Fluorescence microscopy

PHA that accumulated in the cells was stained with Nile red (Fujifilm Wako Pure Chemical, Osaka, Japan)¹⁴. A glass slide was coated with 0.01 w/v% poly-l-lysine (Sigma-Aldrich, St. Lois, MO) for cell attachment. The culture suspension (100 µL) was placed on the poly-l-lysine-coated glass slide for 10 min and then aspirated. The cells attached to the glass slide were incubated with a drop of 10 µg/mL Nile red in D-PBS(−) (Nacalai Tesque, Kyoto, Japan) for 30 min, washed with D-PBS(−), mounted with Prolong Diamond antifade medium (Thermo Fisher Scientific, Waltham, MA) for immobilization, and covered with a coverslip. Cells were observed using a fluorescence microscope (BZ-X800, Keyence, Osaka, Japan). The frame of each individual cell was manually identified, and the cell area was calculated using the BZ-X800 Analyzer software (Keyence). PHA formation was visualized using a tetramethylrhodamine isothiocyanate filter set (λ_em ≈ 554 nm, λ_ex ≈ 570 nm). The fluorescence intensity of the Nile red-stained dot assembly was calculated on average using the BZ-X800 Analyzer software.

TEM

The I. sakaiensis cells grown on PET granules for 6 days were harvested by centrifugation, fixed with phosphate-buffered 2% glutaraldehyde, and post-fixed with 2% osmium tetraoxide for 3 h on ice. Next, the samples were dehydrated using an ethanol gradient and embedded in epoxy resin. Ultrathin sections of the specimen were stained with uranyl acetate and lead, and subjected to TEM using the H-7600 transmission electron microscope (Hitachi, Tokyo, Japan).

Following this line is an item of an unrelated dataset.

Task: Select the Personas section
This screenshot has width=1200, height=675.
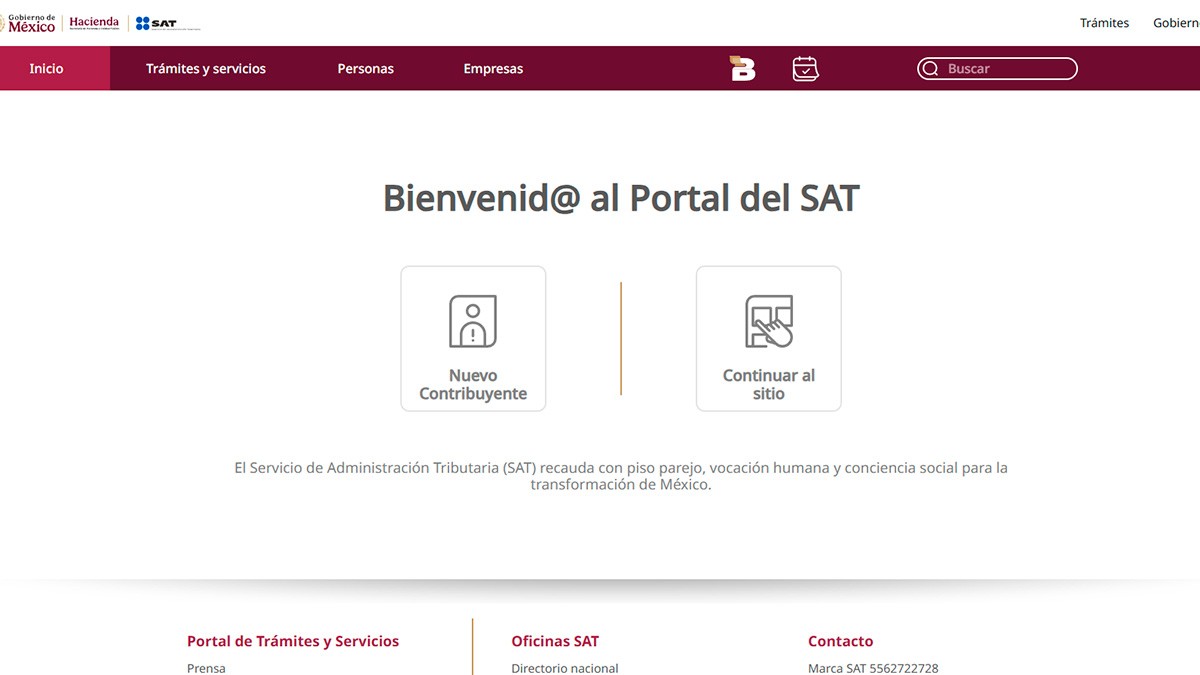Action: (365, 68)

Polymer extraction and analyses

Samples were prepared as described previously¹⁵ with several modifications. The lyophilized cells of I. sakaiensis were suspended in chloroform with vigorous stirring for 1 day, and the extract was filtered through a polytetrafluoroethylene filter (pore size, 0.2 µm). The filtrate was mixed with twofold volume of 35% methanol:35% ethanol:30% water (v/v/v), and the precipitate was dried in vacuo and then dissolved in chloroform. To determine the molecular weight of the polymer, the chloroform-soluble fraction was analyzed using a size exclusion chromatography system equipped with a RI-2031Plus refractive detector (Jasco, Tokyo, Japan) and two in-line TSKgel GMH_HR-M columns with a TSK-guard column H_HR-H (Tosoh, Tokyo, Japan) at 40 °C. Chloroform was used as the mobile phase and passed through the column at a flow rate of 1 mL/min. The molecular weight was estimated by comparison with poly(methylmethacrylate) (PMMA) standards (PMMA calibration kit M-M-10, Agilent Technologies, Santa Clara, CA). To analyze the polymer chemical structure, the chloroform-soluble fraction was further purified by precipitation in cold methanol. The precipitate was dissolved in deuterated chloroform (CDCl₃) and analyzed via proton nuclear magnetic resonance (¹H NMR) (JNM-ECX400P, Jeol, Tokyo, Japan).

PHA quantification and composition analysis

The cellular PHA content and composition were determined by GC after direct methanolysis of the dried cells in the presence of 15% sulfuric acid at 100 °C for 140 min, as described previously¹⁶. The GC analysis was performed using GC-2014 (Shimadzu, Kyoto, Japan) equipped with an InertCap 1 capillary column (30 m × 0.23 mm; GL Sciences, Tokyo, Japan) and a flame ionization detector. PHA composition was further determined by mass spectrometry.